REPUBLIKA.CO.ID, JAKARTA -- Demam berdarah dengue (DBD) masih menjadi salah satu penyakit yang paling mengkhawatirkan di dunia. Kepala Balitbangkes Kementerian Kesehatan Tjandra Yoga Aditama menyebut, persebaran DBD di negara-negara Asia sendiri cenderung beragam.
Hal inilah yang menjadi fokus dalam pertemuan pakar kesehatan Asia, TAG APSED, pada Juli tahun ini di Manila, Filipina. Tjandra menuturkan, nyamuk penyebar DBD di setiap negara kawasan Asia tak bisa disamaratakan.
Misalnya, lanjut dia, di Jepang DBD tidak disebarkan oleh nyamuk Aedes Aegypti seperti di Indonesia, melainkan oleh jenis Aedes Albopictus alias "Tiger Mosquito".

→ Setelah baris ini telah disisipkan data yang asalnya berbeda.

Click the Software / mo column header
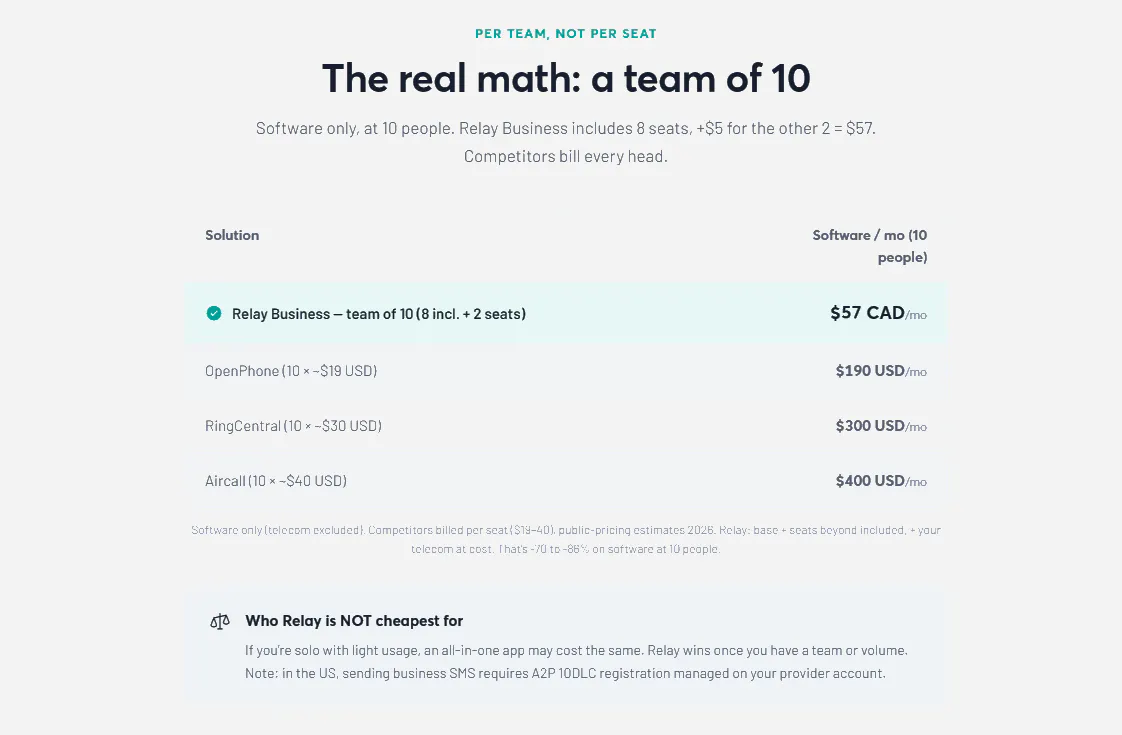Image resolution: width=1122 pixels, height=735 pixels. [x=869, y=246]
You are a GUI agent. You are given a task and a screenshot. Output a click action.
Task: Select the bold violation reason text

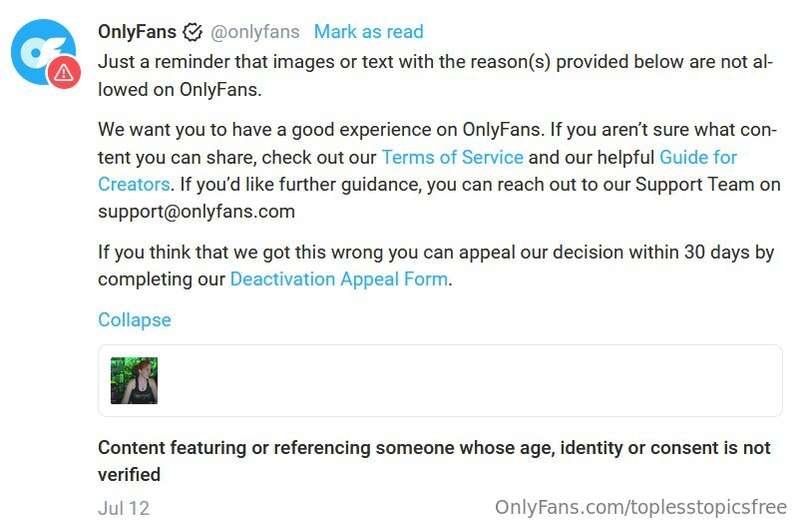pos(434,461)
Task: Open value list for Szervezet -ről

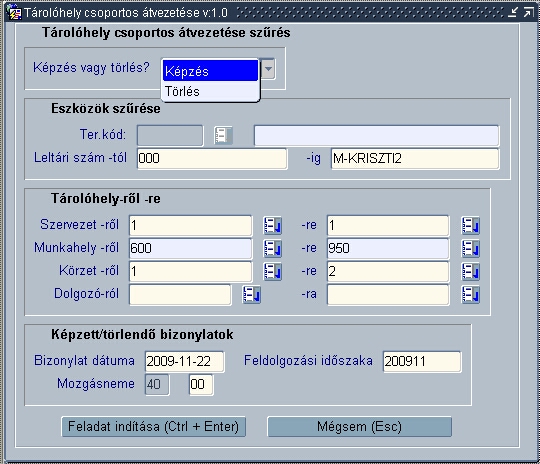Action: [x=273, y=226]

Persebaran DBD pun tetap ada di negara yang ketat dalam hal sanitasi. Di Singapura, ujar Tjandra, empat jenis virus Dengue tetap ditemukan bersirkulasi dan menhadi masalah kesehatan penting
"Bahkan ada yang menyebut DBD di Singapore sebagai hyperendemic," kata Tjandra Yoga Aditama dalam keterangan tertulis yang diterima Republika, Senin (27/7).
Pertemuan TAG APSED juga menemukan sejumlah fakta. Tjandra yang juga merupakan co-chair tersebut menjelaskan, jumlah kasus DBD secara global diperkirakan sebanyak 390 juta per tahun di lebih dari 100 negara. Selain itu, setiap tahun, sekitar setengah juta orang di dunia mengalami DBD akut. Untuk Asia sendiri, tegas Tjandra, penyakit DBD menghabiskan anggaran sekitar dua miliar dolar AS, di luar biaya pencegahan.

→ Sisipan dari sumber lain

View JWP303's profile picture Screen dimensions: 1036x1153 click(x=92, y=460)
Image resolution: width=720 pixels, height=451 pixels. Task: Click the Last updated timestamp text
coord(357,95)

"Di dunia, data DBD menunjukkan jumlah kasus baru DBD meningkat 30 kali dalam 50 tahun ini," ujar dia.
Untuk itu, lanjut Tjandra, masyarakat diimbau untuk giat melaksanakan program 3 M plus. Ini masih tetap jadi cara penanggulangan utama untuk meminimalkan persebaran DBD. Apalagi, pada waktu musim kemarau yang terjadi di sebagian besar kawasan Tanah Air.